Istio イングレス ゲートウェイ • Envoy に基づいて、サービス メッシュに Istio を使用する場合。
• 高度なトラフィック管理機能 (レート制限やサーキット ブレークなど)。
• mTLS のサポート
• Gateway API のサポート。

イングレス リソースを作成する

アプリケーション ルーティング アドオンは、AKS でイングレス コントローラーを構成するために推奨される方法です。 アプリケーション ルーティング アドオンは、 Azure Kubernetes Service (AKS) 向けのフル マネージド型のイングレス コントローラーで、次の機能を提供します。

  • Kubernetes NGINX イングレス コントローラーに基づくマネージド NGINX イングレス コントローラーの簡単な構成。

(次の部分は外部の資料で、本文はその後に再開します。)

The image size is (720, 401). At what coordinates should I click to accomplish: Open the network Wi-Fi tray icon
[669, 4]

  • パブリック ゾーンとプライベート ゾーンの管理のための Azure DNS との統合。

  • Azure Key Vault に格納されている証明書での SSL 終端。

アプリケーション ルーティング アドオンについて詳しくは、「アプリケーション ルーティング アドオンでのマネージド NGINX イングレス」をご覧ください。

クライアント ソース IP の保持

クライアント ソース IP を AKS クラスター内のコンテナーへの要求上で保持するようにイングレス コントローラーを構成します。 イングレス コントローラーによりクライアントの要求が AKS クラスター内のコンテナーにルーティングされるときに、その要求の元のソース IP は、ターゲット コンテナーでは利用できません。 クライアント ソース IP の保持を有効にすると、クライアントに対するソース IP は、X-Forwarded-For 下にある要求ヘッダー内で利用できます。

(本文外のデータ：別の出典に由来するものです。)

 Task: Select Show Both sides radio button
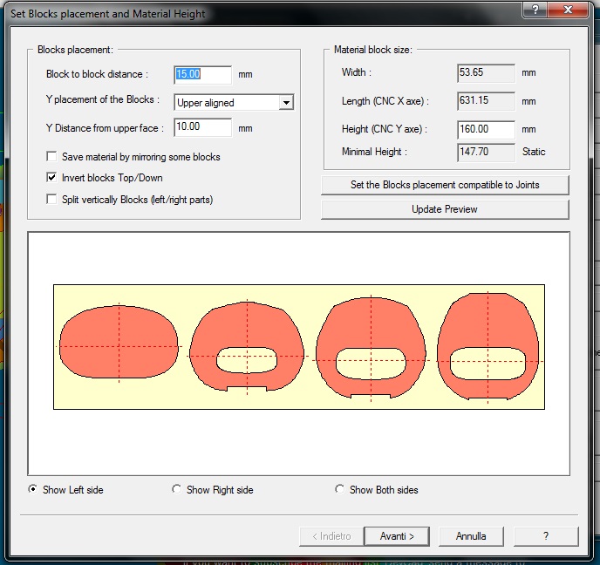click(340, 490)
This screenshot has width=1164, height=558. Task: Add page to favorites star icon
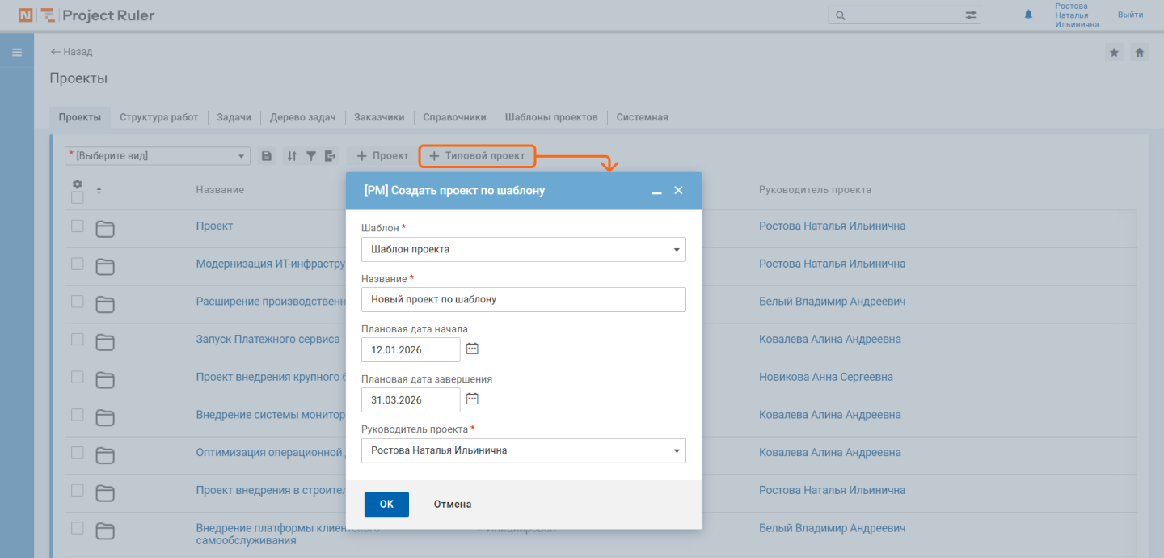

クライアント ソース IP の保持機能をイングレス コントローラー上で使用している場合は、TLS パススルーを使用できません。 クライアント ソース IP の保持と TLS パススルーは、LoadBalancer 型など、他のサービスによって使用できます。

クライアント ソース IP の保持について詳しくは、「AKS の LoadBalancer Services でのクライアント ソース IP 保持のしくみ」をご覧ください。